Data items
◆ ◆ ◆ ◆ ◆ ◆ ◆

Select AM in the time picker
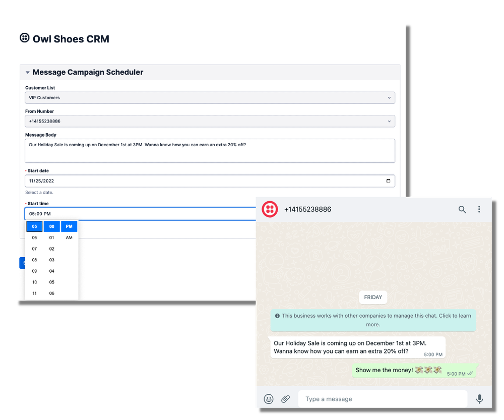tap(69, 237)
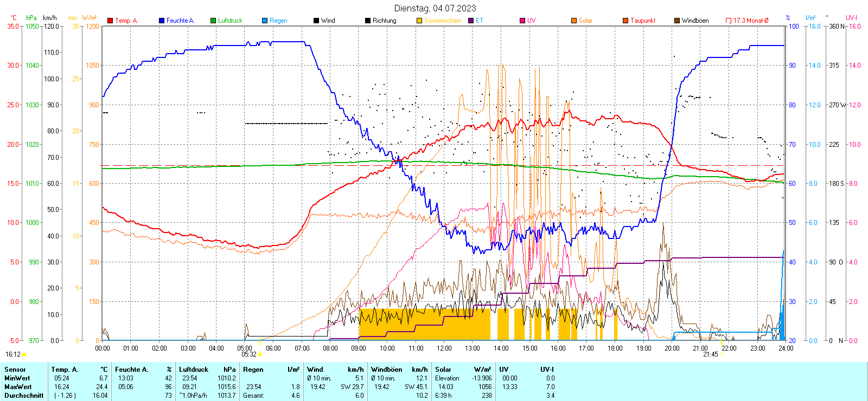Click the red Temp. A. legend square

pyautogui.click(x=110, y=21)
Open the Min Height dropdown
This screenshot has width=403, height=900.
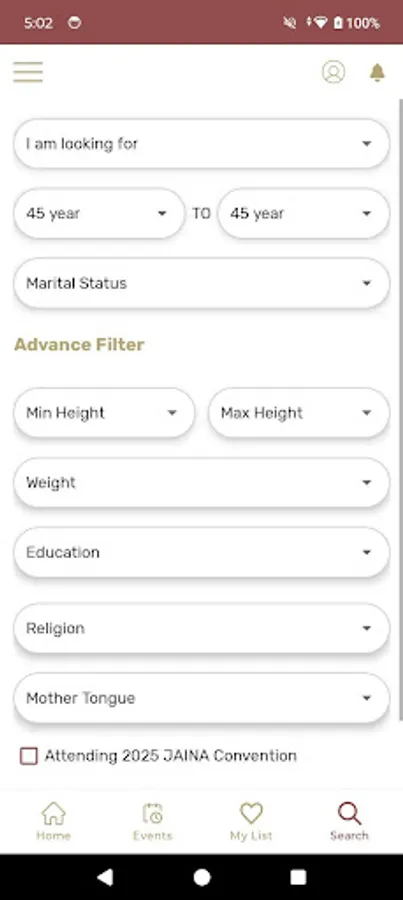point(104,413)
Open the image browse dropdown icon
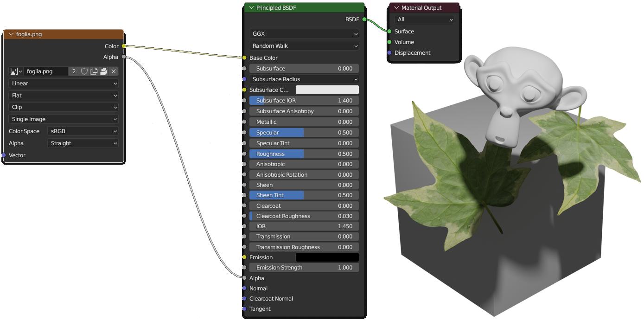 16,71
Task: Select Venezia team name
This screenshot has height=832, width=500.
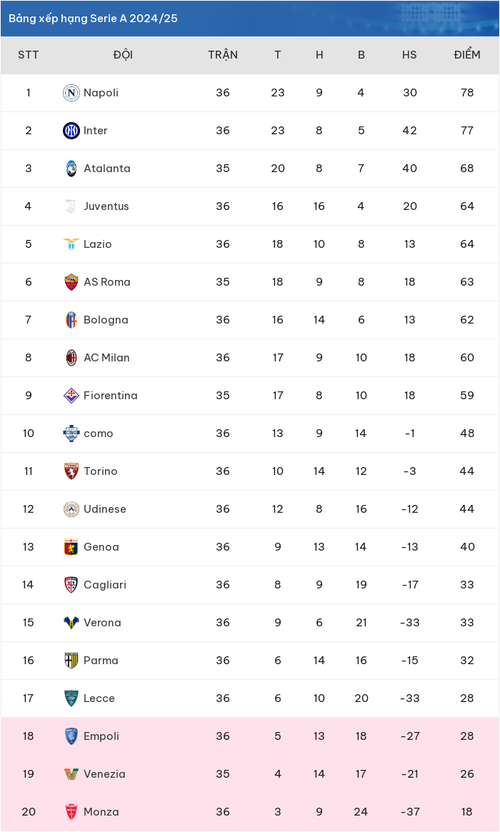Action: pos(105,774)

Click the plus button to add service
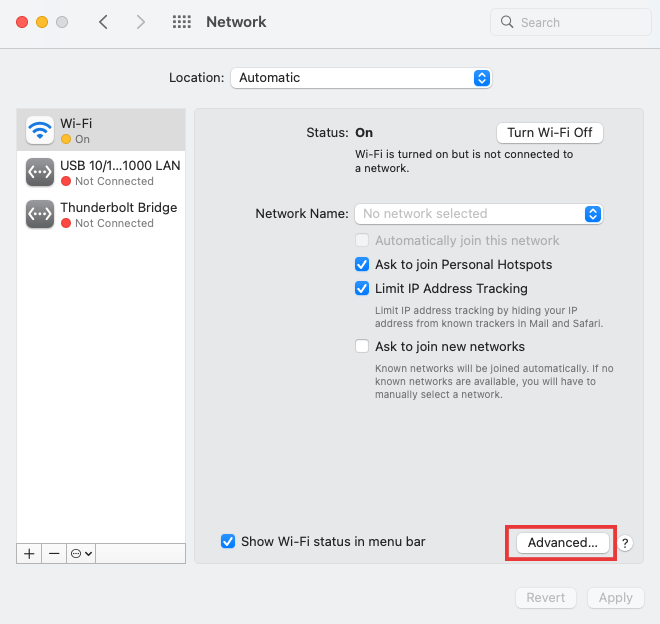[x=29, y=553]
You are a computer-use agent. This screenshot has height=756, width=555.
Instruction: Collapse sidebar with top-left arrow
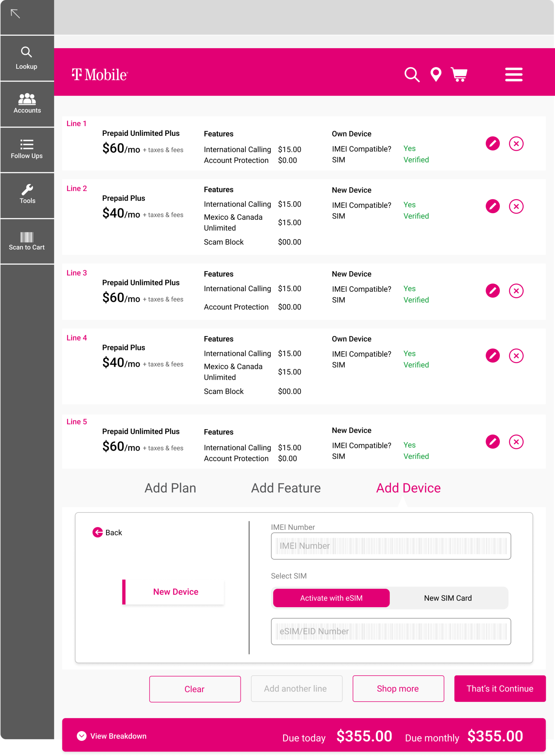(15, 14)
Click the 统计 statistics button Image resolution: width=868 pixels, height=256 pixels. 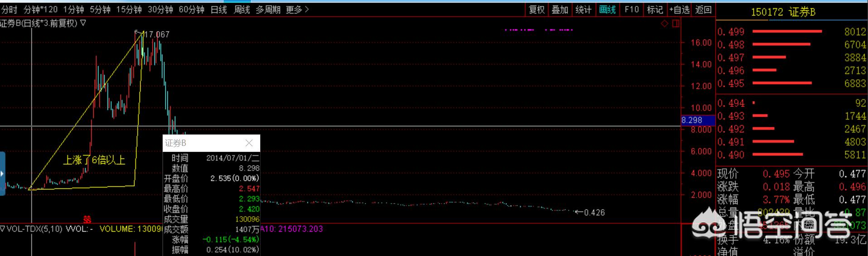tap(583, 10)
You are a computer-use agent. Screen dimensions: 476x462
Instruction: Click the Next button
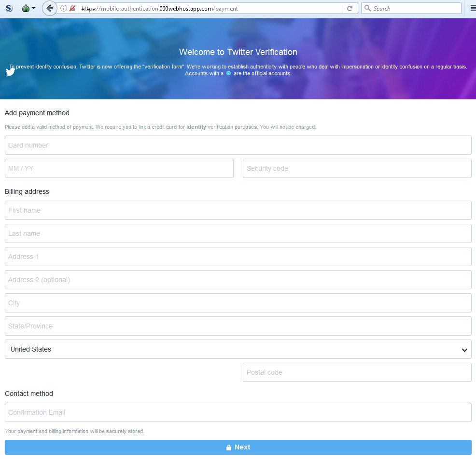[238, 447]
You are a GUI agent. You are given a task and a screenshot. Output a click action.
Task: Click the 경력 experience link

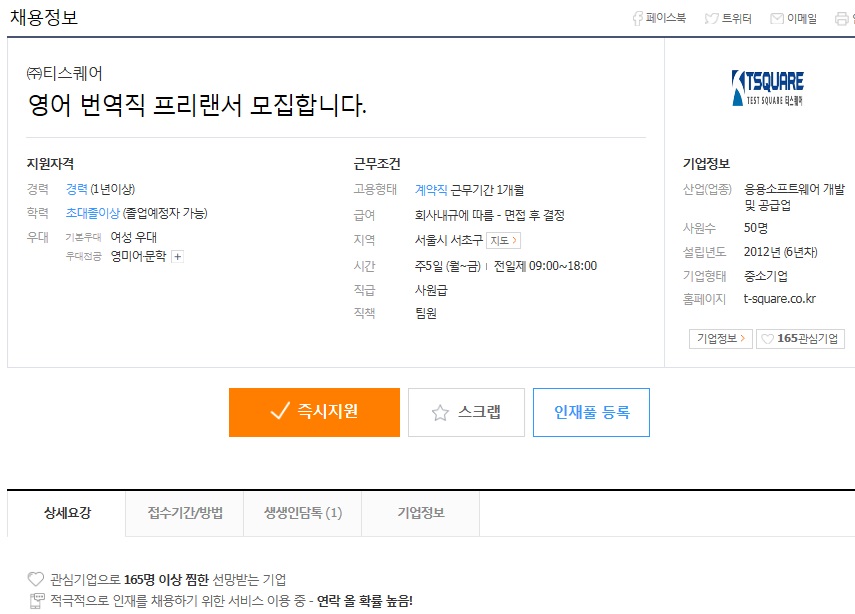tap(76, 189)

◆ ◆ ◆ ◆ ◆ ◆ ◆

= Exercise =
The job here is to find each line above with the word "agent" and copy it.

= Result for this task =
You are a computer-use agent. This screenshot has height=756, width=555.
You are a computer-use agent. Screen dimensions: 476x462
You are a GUI agent. You are given a task and a screenshot. Output a click action.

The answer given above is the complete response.